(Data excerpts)
*-*-*

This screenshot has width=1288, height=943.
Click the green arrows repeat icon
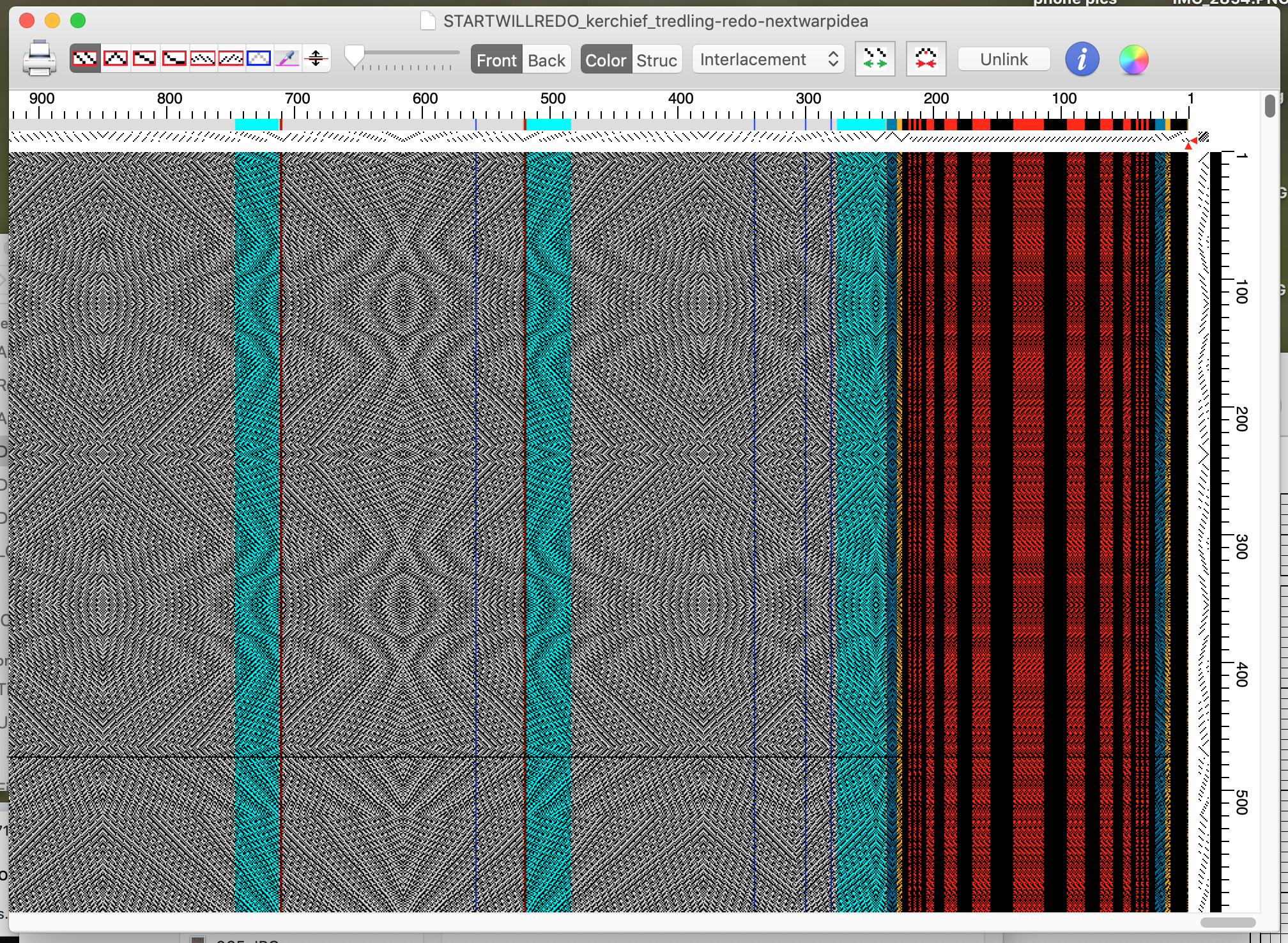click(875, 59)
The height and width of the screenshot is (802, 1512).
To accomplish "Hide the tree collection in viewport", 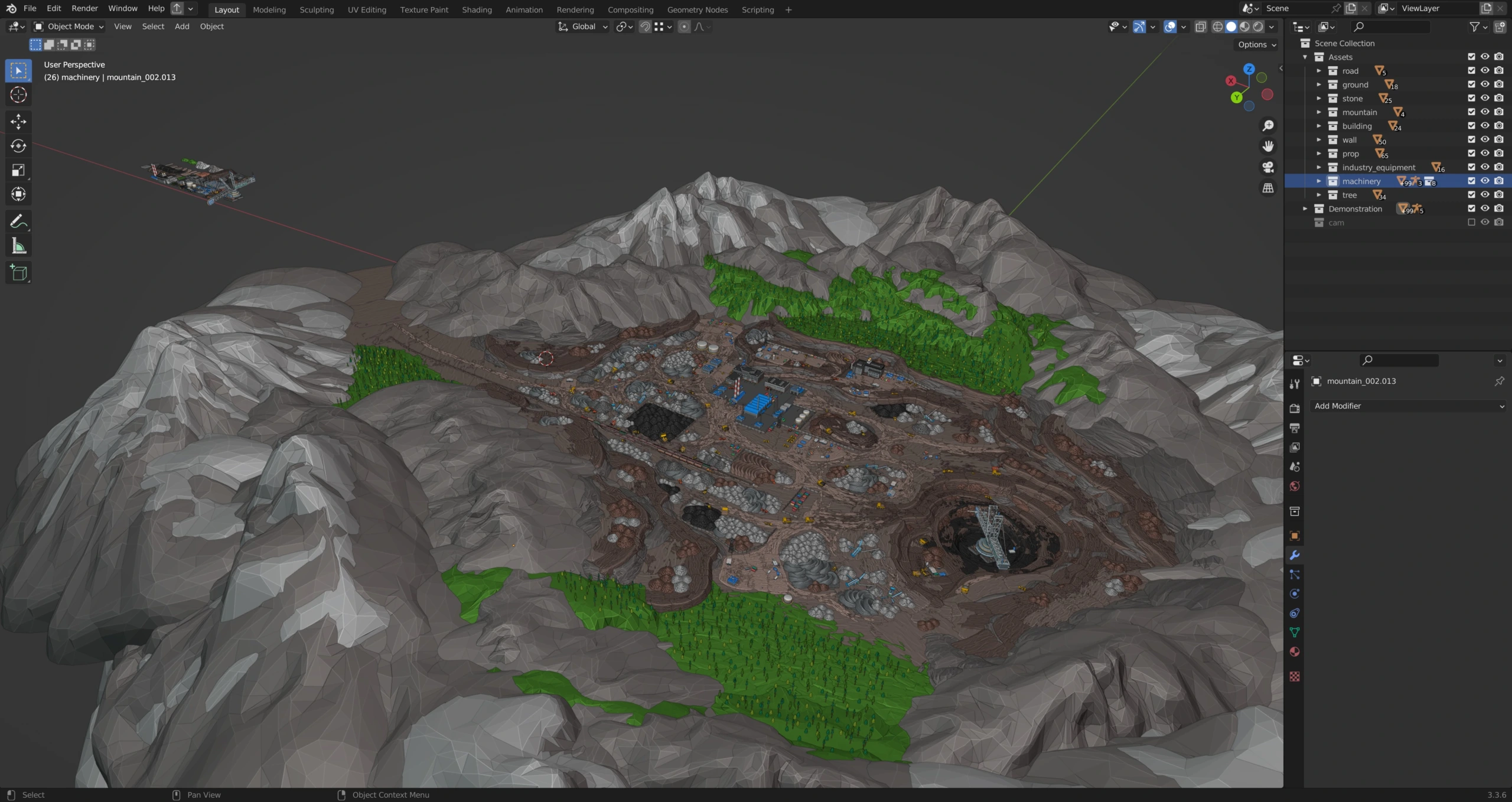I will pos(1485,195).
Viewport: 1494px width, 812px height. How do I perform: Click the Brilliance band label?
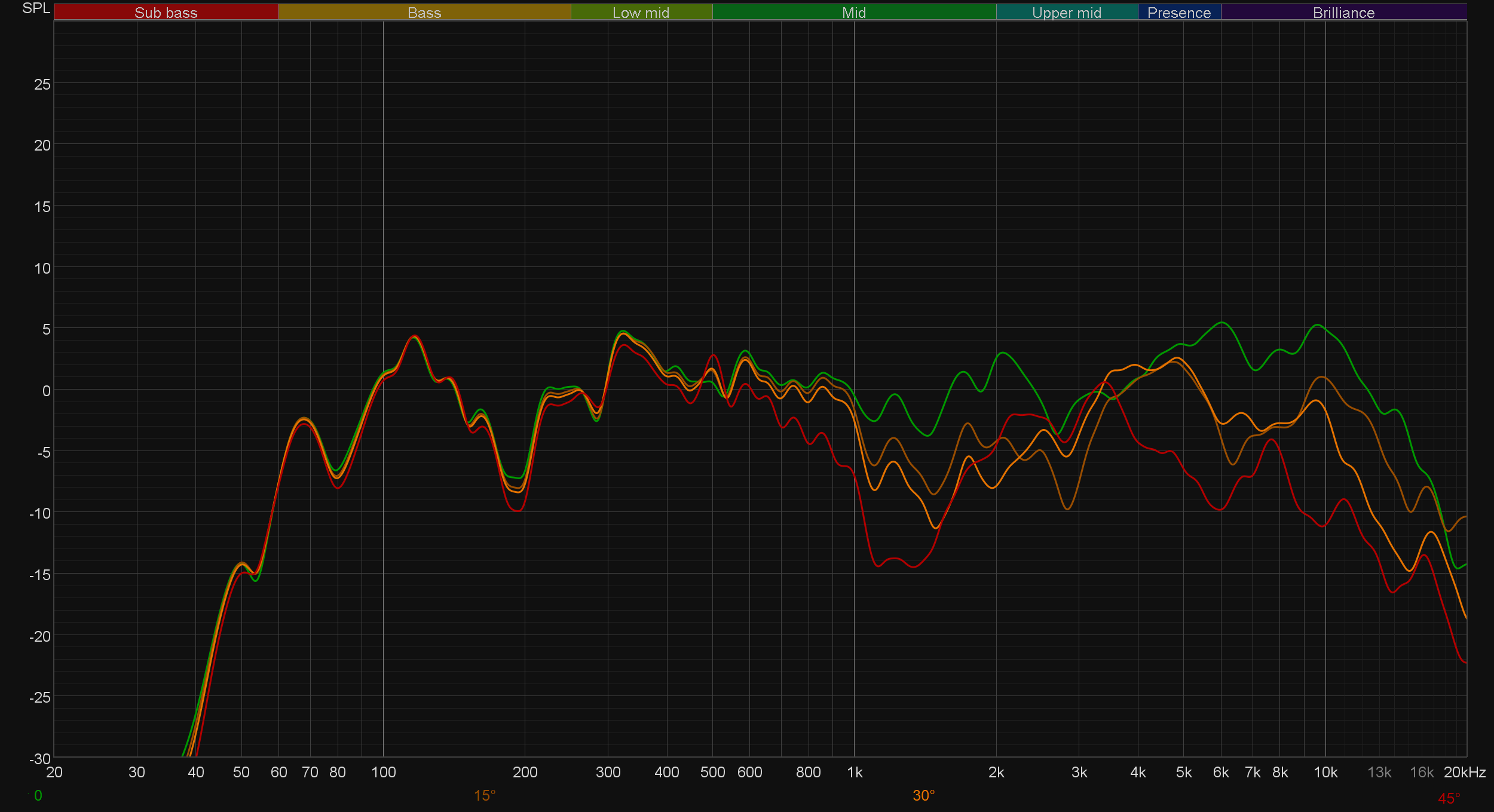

*-*-*

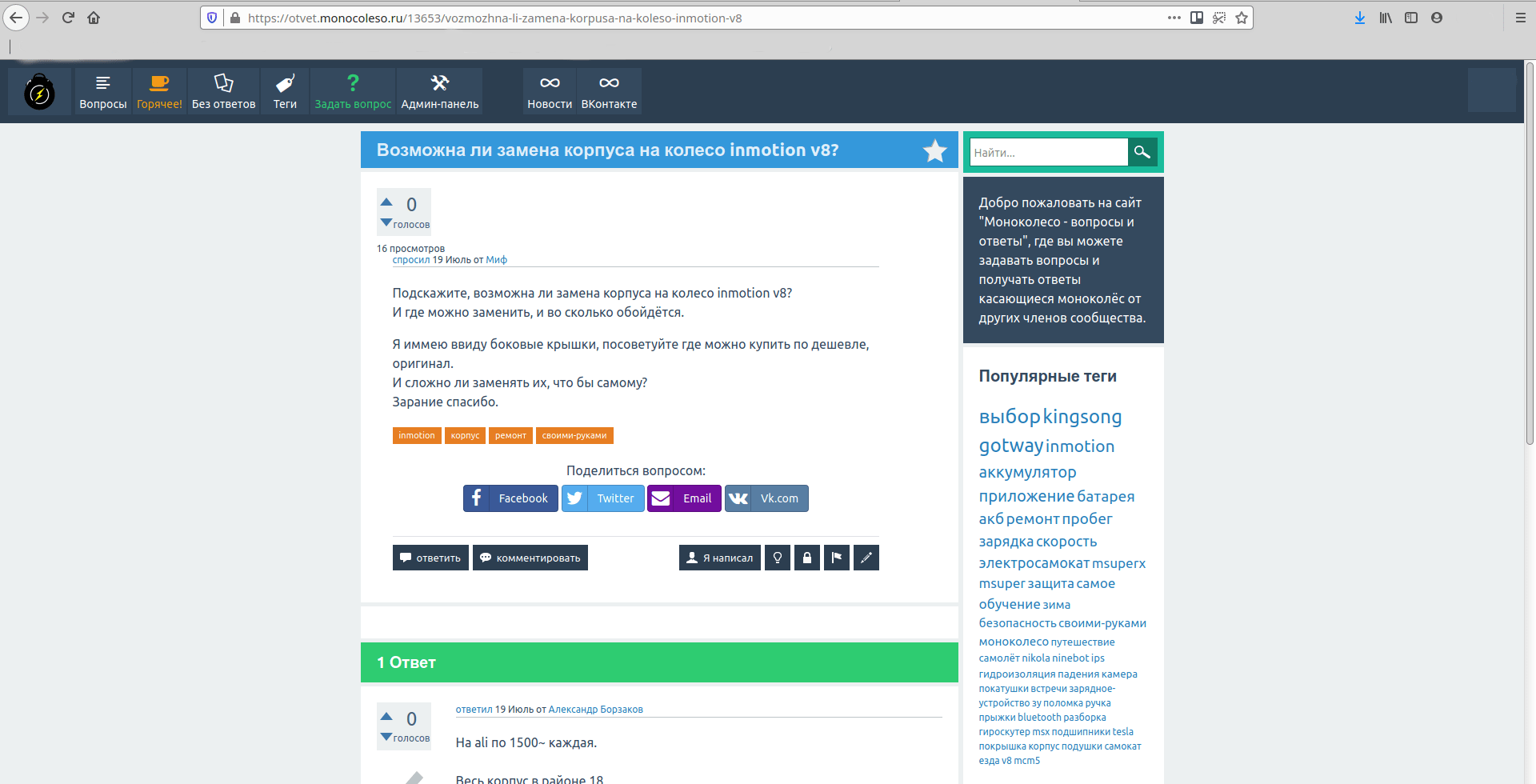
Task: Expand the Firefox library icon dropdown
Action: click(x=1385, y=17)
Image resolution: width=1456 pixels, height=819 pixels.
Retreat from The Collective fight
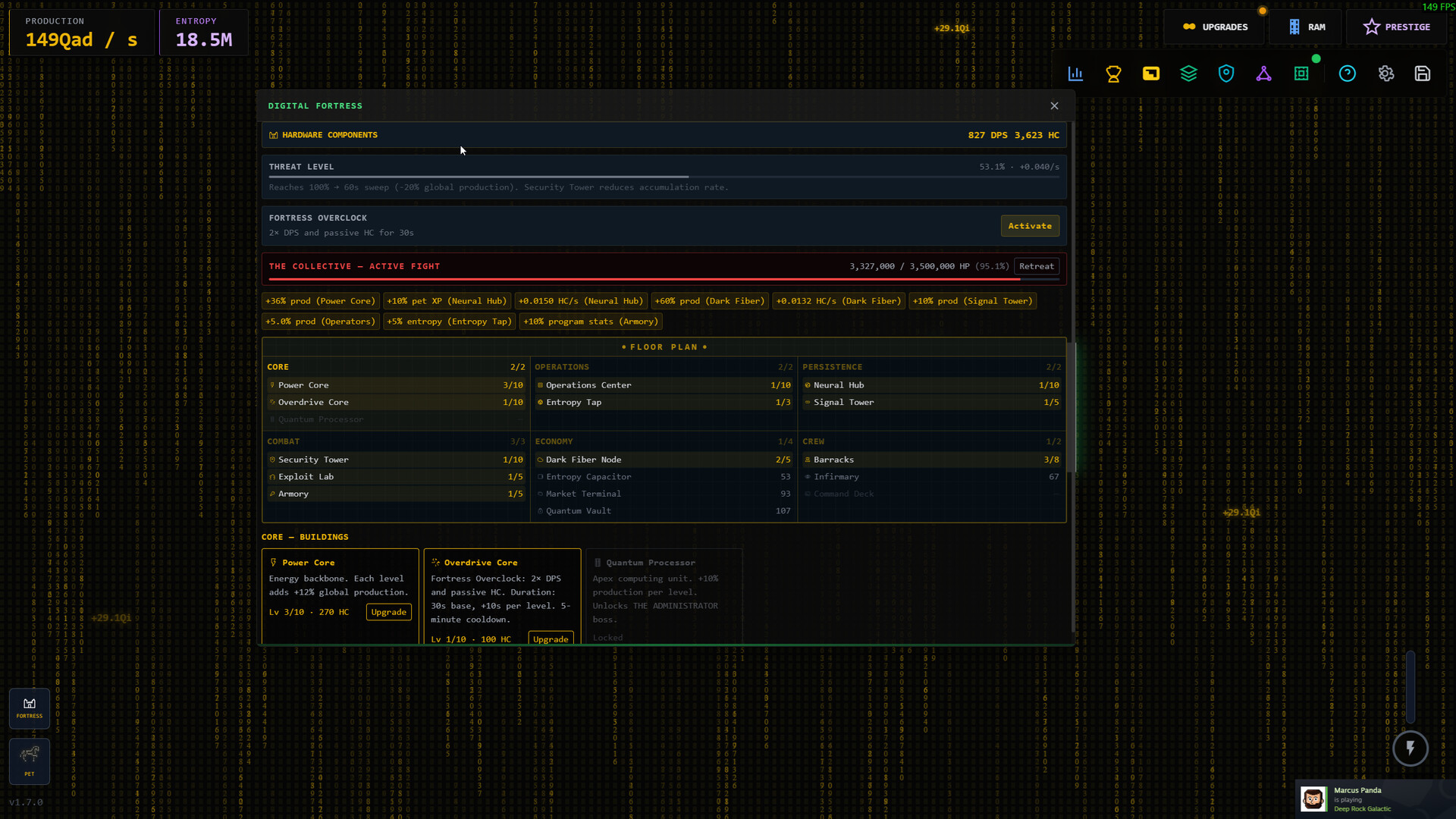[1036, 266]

*-*-*

In the entries above, find each line with "screenshot" and list it.

→ ANSWER SECTION:
This screenshot has width=1288, height=943.
The height and width of the screenshot is (802, 1512).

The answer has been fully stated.